Best-known as the place where Elbow recorded their Leaders of the Free World and The Seldom Seen Kid albums, Salford’s Blueprint Studios was founded by Tim Thomas, Ian Stewart and Fred Kindt in 2003. As Future Music recently discovered, though, this isn’t just a recording facility: it’s a rehearsal space and live venue, too.
The Big Room
This huge live space got its name when Elbow called it The Big Room when they were recording Leaders of the Free World (it was also the album’s working title). It can hold up to 250 people, making it an intimate gig venue, too (there’s even a bar). Fred Kindt describes the room’s favourable acoustics as “a bit of a fluke”; the
25 metre by 15 metre room had such an appealing natural reverberation that it was only necessary to fit movable floor-to-ceiling drapes in order to fine tune the echoes. “[Elbow} like the sound so much that they recorded an impulse response of the room so they can use it for convolution reverb when they’re away,” says Kindt.

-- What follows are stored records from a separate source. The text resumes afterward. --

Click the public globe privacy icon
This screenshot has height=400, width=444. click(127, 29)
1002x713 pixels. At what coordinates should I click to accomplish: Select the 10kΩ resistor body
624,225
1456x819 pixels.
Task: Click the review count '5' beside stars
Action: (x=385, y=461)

“We chose the Neve VR Legend [console] and we’ve been so happy with it,” says Fred Kindt. “I think we’ve had a lot of business from it too because there aren’t many Neves in the Manchester area.” Discussing monitoring, Kindt says: “The mains are the Genelec 1034s. Young bands especially like hearing it loud but when we start mixing they don’t get used much. We went for the Adam S3As for the midfields and they’re the workhorses. Everyone really trusts them. Then, of course we have [Yamaha] NS10s and the pair in Studio 1 actually sound pretty good - it’s almost a bit worrying!”
Studio 1 compressors
“The [Empirical Labs] Distressor is the most versatile compressor we have. You can really go to extremes,” reports Fred Kindt. Just below this in the rack is the classic Universal Audio 1176LN, of which Fred says: “This gets used the most out of everything in the rack. It’s always a safe bet for snare and vocals. Quite a few of us are using it without the compression, just for the circuitry. It’s an old trick but it makes a big difference.”
“Studio 2 is a little bit more digital but we’ve still got similar analogue outboard and we were really careful about choosing preamps,” notes Tim Thomas. There’s a Pro Tools system in here (as there is in Studio 1), hence the presence of the Digidesign ICON console.
On the left, the Brauner VM1: “This is quite popular for male vocals, especially on crisp, poppy tracks,” notes Fred Kindt. “It’s quite bright and it’s got a higher peak than a U87, giving it clarity and sparkle.”
Speaking of the U87, Neumann’s classic is pictured on the right: “Our U87s get used a lot for overheads. We also have a Blue Kiwi which I think is quite similar but with a harder sound and I like that more on room sounds.”
“We’ve had Justin Timberlake, Duran Duran, Smokey Robinson and Timbaland and we’ve had a lot of big Manchester artists like Stephen Fretwell, Badly Drawn Boy and Johnny Marr but they’re not really our bread and butter,” says Tim Thomas. “We knew from the beginning that it was about finding new bands and offering a service that made them want to return.”